* Records shown *
┄┄┄┄┄┄┄┄┄┄┄┄┄┄┄┄┄┄┄┄

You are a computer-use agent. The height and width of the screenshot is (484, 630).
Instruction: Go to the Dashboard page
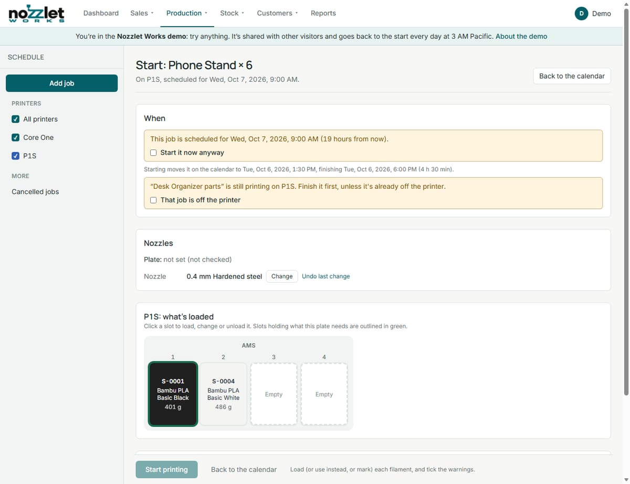[x=101, y=13]
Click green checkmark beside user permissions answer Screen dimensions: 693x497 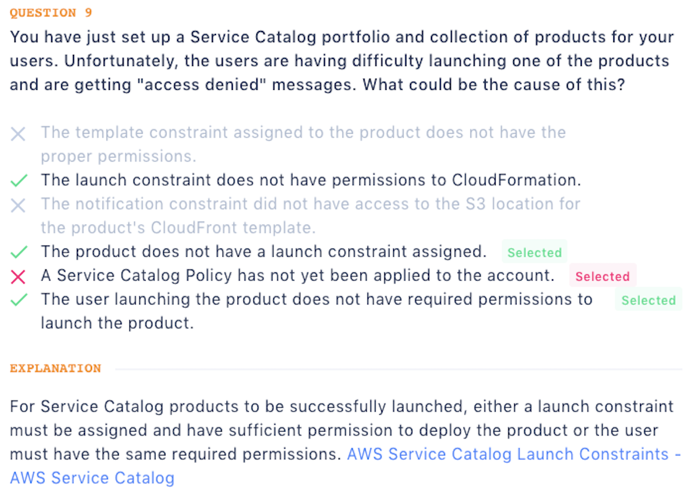(x=19, y=300)
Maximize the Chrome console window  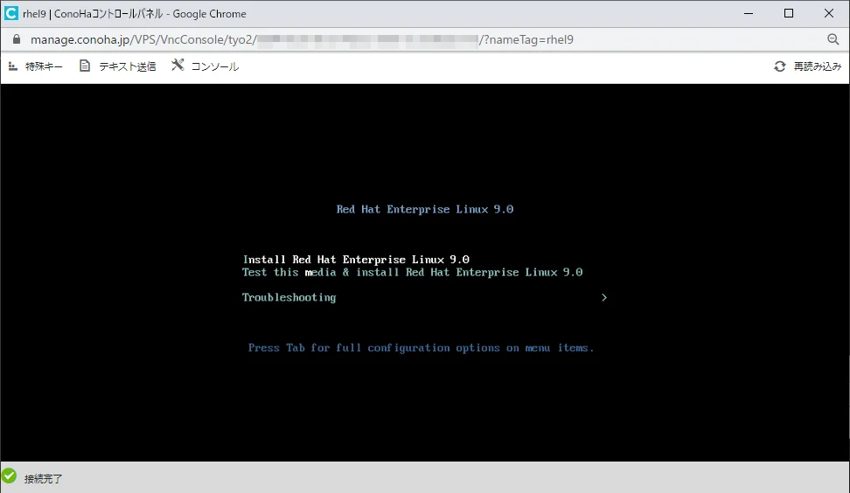point(789,13)
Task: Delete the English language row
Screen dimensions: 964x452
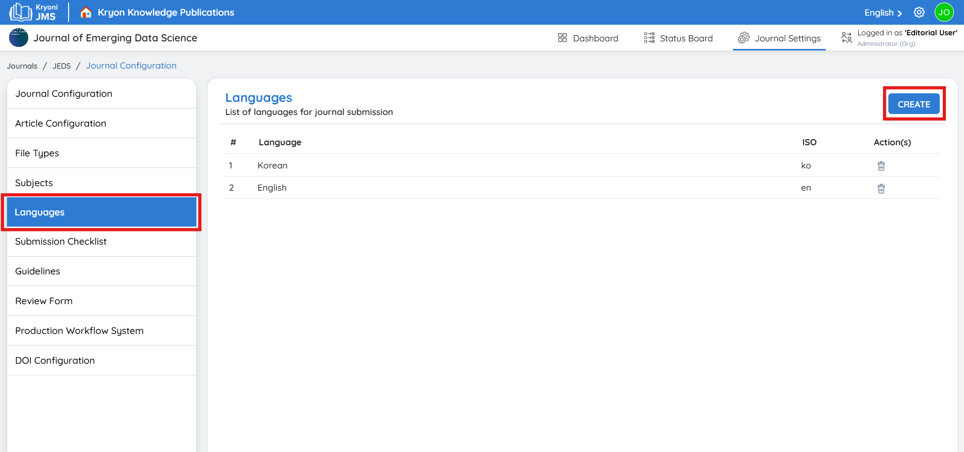Action: [881, 189]
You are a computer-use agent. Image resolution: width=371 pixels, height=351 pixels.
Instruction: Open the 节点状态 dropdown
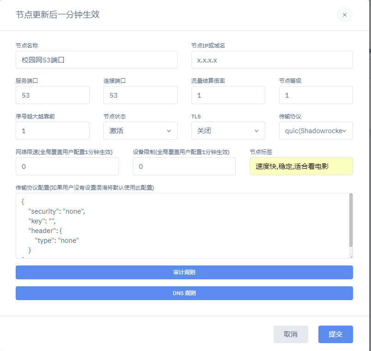tap(140, 131)
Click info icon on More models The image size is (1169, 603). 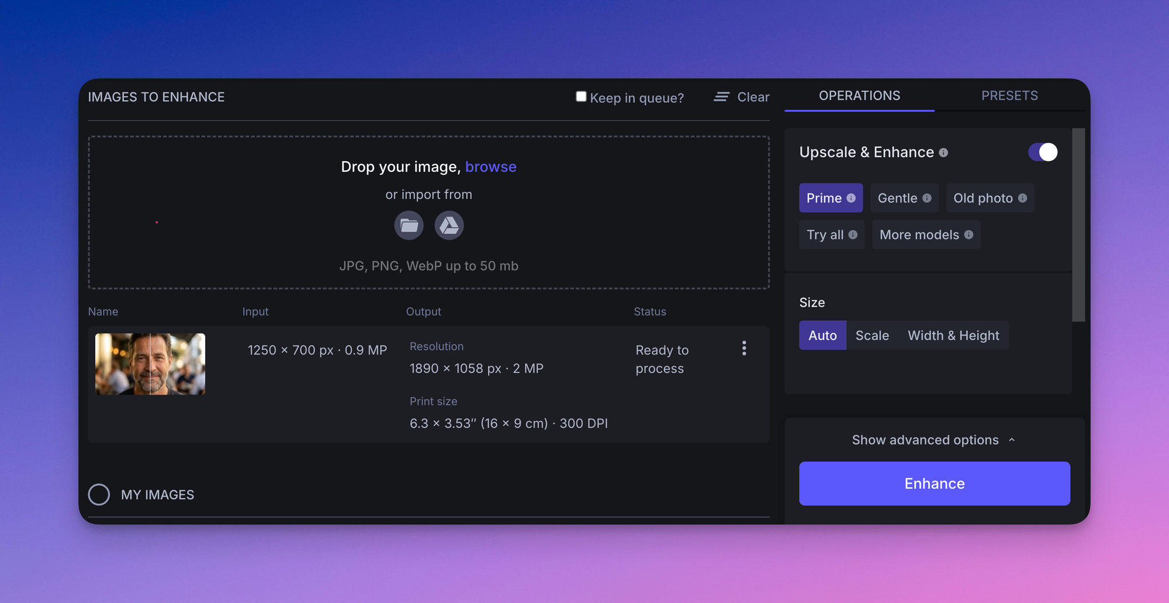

┄┄┄┄┄┄┄┄┄┄┄┄┄┄┄┄┄┄┄┄

* Your goal *
From the rows above, copy every line that contains the string "computer". Case counts.

* Written solution *
You are a computer-use agent. The height and width of the screenshot is (484, 630).
You are a computer-use agent. Image resolution: width=371 pixels, height=351 pixels.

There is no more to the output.